THE PROBLEM: In the listing that follows, the range to quote begins at the line that has "Je Vais Ciner (887, 2078)" and ends after the line that has "Platformax (54, 2432)"; quote it verbatim and add nothing.

[Opening RECORDED DATA section]

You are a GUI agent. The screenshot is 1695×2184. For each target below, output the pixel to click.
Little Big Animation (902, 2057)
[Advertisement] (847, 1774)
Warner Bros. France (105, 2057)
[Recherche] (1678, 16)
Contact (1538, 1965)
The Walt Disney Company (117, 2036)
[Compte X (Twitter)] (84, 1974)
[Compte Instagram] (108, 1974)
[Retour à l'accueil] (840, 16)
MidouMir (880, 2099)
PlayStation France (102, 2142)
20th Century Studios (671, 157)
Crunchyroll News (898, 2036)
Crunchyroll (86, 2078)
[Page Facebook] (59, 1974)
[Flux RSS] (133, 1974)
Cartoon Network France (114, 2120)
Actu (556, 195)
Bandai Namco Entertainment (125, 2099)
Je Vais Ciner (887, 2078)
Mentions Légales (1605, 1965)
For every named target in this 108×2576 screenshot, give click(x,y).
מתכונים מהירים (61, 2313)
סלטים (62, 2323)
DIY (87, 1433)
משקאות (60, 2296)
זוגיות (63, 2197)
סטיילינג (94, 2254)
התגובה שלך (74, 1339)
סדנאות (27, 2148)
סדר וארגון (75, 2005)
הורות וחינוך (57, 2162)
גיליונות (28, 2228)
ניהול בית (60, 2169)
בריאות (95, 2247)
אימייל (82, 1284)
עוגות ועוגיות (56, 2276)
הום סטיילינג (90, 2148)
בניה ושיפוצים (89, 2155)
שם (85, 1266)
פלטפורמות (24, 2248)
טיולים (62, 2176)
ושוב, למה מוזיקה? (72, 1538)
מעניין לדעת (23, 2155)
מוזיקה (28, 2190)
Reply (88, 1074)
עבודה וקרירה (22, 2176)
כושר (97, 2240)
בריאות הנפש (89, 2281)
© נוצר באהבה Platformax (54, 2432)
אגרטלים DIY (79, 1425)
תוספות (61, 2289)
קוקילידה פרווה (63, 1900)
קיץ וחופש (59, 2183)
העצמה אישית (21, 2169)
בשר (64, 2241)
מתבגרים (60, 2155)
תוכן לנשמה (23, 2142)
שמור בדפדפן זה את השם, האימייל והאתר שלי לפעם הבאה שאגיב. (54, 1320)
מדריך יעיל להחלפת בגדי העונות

[Closing RECORDED DATA section]

SOLUTION TO THIS PROBLEM:
Je Vais Ciner (887, 2078)
Mentions Légales (1605, 1965)
For every named target in this 108×2576 screenshot, give click(x,y).
מתכונים מהירים (61, 2313)
סלטים (62, 2323)
DIY (87, 1433)
משקאות (60, 2296)
זוגיות (63, 2197)
סטיילינג (94, 2254)
התגובה שלך (74, 1339)
סדנאות (27, 2148)
סדר וארגון (75, 2005)
הורות וחינוך (57, 2162)
גיליונות (28, 2228)
ניהול בית (60, 2169)
בריאות (95, 2247)
אימייל (82, 1284)
עוגות ועוגיות (56, 2276)
הום סטיילינג (90, 2148)
בניה ושיפוצים (89, 2155)
שם (85, 1266)
פלטפורמות (24, 2248)
טיולים (62, 2176)
ושוב, למה מוזיקה? (72, 1538)
מעניין לדעת (23, 2155)
מוזיקה (28, 2190)
Reply (88, 1074)
עבודה וקרירה (22, 2176)
כושר (97, 2240)
בריאות הנפש (89, 2281)
© נוצר באהבה Platformax (54, 2432)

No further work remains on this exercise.